» **Source material**:

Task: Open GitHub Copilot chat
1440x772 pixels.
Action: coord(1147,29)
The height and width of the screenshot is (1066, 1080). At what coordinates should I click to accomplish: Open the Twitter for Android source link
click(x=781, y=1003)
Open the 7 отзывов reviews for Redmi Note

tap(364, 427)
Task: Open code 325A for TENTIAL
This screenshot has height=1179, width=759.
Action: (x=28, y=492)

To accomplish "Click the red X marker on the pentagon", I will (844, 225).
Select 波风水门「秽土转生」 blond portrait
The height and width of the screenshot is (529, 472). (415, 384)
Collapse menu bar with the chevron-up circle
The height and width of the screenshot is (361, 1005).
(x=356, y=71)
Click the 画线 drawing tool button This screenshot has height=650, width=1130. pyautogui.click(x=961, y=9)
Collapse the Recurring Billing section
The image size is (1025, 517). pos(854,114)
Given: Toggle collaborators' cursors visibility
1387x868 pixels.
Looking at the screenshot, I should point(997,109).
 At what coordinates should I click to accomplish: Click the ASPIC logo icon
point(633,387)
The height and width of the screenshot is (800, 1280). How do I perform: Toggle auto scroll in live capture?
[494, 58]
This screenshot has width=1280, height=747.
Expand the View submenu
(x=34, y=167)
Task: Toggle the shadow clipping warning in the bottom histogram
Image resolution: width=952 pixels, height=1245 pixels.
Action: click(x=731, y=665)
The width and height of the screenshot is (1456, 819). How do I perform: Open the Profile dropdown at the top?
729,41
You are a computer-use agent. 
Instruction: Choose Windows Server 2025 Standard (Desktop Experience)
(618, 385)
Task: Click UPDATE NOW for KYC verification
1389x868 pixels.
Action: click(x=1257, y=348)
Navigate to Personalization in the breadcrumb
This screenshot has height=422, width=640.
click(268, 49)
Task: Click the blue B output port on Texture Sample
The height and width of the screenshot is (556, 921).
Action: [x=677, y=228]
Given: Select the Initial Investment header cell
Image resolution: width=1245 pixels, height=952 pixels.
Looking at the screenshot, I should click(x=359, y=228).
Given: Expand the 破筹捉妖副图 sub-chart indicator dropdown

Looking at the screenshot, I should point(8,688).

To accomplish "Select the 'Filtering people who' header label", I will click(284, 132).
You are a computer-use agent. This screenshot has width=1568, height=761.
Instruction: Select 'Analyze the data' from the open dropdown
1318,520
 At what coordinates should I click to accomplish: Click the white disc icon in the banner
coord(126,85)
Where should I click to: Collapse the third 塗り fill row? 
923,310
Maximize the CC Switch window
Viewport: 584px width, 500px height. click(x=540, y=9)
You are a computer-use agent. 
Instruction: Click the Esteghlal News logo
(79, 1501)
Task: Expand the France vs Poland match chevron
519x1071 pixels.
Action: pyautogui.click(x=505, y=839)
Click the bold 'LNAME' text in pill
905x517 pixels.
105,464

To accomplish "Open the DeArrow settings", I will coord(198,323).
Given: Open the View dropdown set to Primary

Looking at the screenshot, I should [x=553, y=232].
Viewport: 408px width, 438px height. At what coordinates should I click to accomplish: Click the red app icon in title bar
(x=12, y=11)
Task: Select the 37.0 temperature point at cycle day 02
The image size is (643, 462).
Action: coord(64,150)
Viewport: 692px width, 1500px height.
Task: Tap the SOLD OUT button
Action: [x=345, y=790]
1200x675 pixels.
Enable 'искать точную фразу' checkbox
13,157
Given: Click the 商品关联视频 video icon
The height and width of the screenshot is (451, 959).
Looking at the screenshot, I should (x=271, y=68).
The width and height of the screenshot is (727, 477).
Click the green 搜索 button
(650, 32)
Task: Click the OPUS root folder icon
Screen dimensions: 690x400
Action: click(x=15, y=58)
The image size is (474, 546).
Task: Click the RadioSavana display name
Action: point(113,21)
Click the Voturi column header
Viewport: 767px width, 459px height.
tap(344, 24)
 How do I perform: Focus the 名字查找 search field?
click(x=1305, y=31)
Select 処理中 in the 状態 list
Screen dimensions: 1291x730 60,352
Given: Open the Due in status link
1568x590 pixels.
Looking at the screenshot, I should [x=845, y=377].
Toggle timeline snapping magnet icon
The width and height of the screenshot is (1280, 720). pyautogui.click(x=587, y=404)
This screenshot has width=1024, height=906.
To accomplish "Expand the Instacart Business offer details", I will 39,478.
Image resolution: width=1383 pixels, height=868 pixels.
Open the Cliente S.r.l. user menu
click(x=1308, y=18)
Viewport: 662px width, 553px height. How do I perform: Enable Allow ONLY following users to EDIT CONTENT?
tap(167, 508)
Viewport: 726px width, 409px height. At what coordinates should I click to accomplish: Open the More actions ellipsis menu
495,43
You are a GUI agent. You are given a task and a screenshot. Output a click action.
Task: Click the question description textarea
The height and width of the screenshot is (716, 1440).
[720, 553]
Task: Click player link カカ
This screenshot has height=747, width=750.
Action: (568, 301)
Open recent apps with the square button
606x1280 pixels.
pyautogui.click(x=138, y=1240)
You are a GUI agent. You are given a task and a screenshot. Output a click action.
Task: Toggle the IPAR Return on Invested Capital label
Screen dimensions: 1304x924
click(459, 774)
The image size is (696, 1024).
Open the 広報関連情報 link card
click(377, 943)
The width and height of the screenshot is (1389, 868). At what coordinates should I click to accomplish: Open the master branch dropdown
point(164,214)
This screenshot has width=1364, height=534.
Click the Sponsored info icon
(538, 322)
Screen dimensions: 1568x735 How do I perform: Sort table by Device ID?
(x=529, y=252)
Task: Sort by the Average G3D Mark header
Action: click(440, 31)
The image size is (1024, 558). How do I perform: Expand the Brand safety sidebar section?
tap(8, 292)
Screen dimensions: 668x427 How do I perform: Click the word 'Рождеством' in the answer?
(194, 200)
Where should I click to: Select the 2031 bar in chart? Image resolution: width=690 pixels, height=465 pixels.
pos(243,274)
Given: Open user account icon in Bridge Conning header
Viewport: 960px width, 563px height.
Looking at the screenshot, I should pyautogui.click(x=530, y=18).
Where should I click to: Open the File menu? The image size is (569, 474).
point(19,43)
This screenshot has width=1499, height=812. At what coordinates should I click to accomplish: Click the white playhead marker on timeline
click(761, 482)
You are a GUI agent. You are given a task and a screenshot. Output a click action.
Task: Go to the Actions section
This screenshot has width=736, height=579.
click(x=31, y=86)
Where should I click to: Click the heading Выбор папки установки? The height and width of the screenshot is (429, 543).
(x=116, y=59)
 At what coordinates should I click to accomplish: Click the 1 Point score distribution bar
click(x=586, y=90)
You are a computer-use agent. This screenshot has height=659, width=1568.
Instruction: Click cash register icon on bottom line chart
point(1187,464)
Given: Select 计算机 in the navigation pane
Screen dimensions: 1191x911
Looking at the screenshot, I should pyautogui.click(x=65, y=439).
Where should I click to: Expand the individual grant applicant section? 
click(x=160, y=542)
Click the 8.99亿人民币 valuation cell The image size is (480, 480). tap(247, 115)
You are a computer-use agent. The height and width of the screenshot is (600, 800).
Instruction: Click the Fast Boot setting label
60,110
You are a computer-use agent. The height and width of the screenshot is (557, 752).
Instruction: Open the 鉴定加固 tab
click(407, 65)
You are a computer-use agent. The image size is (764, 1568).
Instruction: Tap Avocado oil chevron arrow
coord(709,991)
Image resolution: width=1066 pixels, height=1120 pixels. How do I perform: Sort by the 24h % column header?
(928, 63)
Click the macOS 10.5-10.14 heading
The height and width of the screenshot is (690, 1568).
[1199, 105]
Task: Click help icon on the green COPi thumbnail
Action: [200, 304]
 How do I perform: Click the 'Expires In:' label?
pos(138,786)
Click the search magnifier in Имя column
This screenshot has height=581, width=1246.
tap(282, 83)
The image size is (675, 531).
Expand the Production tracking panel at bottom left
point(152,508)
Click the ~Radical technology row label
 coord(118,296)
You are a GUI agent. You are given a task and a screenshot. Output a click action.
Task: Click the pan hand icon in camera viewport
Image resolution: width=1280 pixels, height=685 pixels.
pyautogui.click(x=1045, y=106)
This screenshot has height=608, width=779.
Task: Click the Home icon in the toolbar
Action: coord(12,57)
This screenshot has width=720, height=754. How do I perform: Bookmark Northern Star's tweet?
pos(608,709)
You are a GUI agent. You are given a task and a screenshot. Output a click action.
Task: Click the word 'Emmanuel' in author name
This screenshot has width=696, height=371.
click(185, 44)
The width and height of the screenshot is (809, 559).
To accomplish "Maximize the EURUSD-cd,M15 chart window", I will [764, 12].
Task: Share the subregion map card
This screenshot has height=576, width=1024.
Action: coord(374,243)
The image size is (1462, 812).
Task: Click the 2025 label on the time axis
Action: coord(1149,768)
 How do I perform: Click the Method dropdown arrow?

» **How to complete this task**: Could you tally the lines in these records that contain the word "computer" and give only the result?

» **Result of this exercise**: 7